We originally labeled it as Y (Refusal) as it denies the assumption of the question in the first place. Our classifier labeled it as X (No correct answer) which also makes sense since the response says “none of the options are valid” in the end. We will provide more error cases in the final version.
Related Work
Both Wang 2024 and Lyu 2024 reported this mismatch issue at the same time. However, they only opened up a question but didn’t provide a solution. Our work is a direct follow-up with more focus on the robustness and a solution to the problem.
Term Definition
“Robustness discrepancy” is the robustness score (RstD and Entropy) difference between the token prob and text answer. The “Mismatch rate” is the frequency of cases where the first token prob doesn’t match the text answer. We will add them in the final version.
Figures and Citation
Thanks for the suggestion! We will indicate the direction for clearer understanding.

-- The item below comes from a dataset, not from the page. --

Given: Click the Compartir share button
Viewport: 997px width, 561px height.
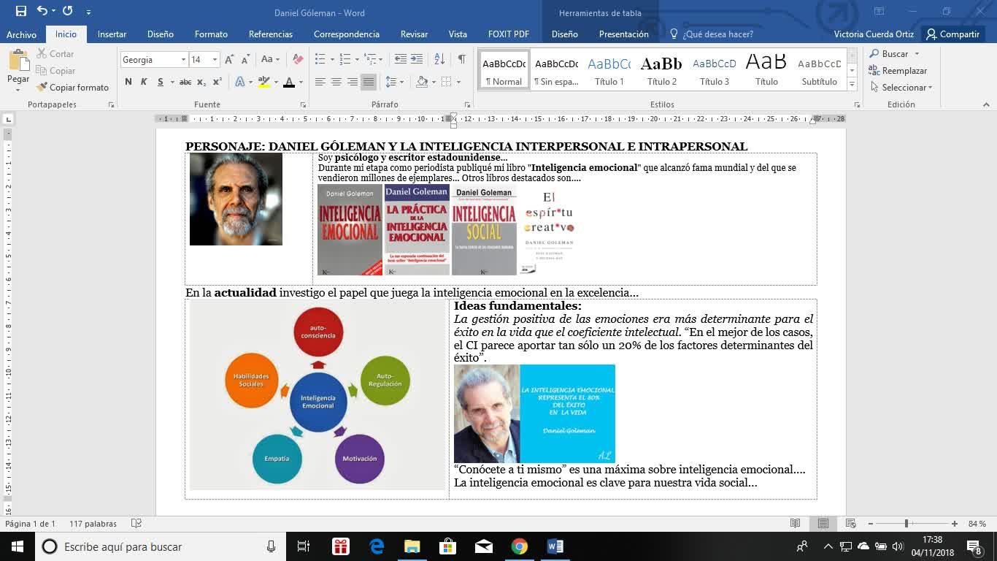Looking at the screenshot, I should tap(952, 34).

The double citation was a mistake. Thanks for pointing that out!
Thank you for the clarification. I will retain the current rating.
Hi reviewers, Please take a look at author's responses and other reviews of the paper. If the rebuttals addressed your concerns, please let the authors know about this and update your review. If not, please continue to engage with the authors and the other reviewers in the discussion forum.
Overall, most of the reviewers are positive about this paper.
Reviewer 6RFZ:
- One of your concerns is that the generalizability of the results to other closed models or those trained with other instruction/rlhf training. Does the author response address your concerns?
Reviewer 4zY5 also raised similar concerns. Other reviewers should also feel free to weigh in on the above points.
Thanks!
This paper studies the robustness of instruction-tuned LLMs in multiple-choice question (MCQ) evaluation. The authors found that compared to the traditional way, where LLMs are straightforwardly prompted to predict the option IDs as answers (using the next-token prediction probability), prompting the instruction-tuned LLMs with natural instructions to select the answers leads to better robustness. More empirical analyses consolidate the claim and findings.
The evaluation and analyses are thorough and sound. They involve comparison with baselines (PriDe), multiple benchmarks (MMLU and its multiple categories; OpinionQA), and multiple models.
The writing of the paper could be improved, specially to distinguish better from prior work (Wang et al.)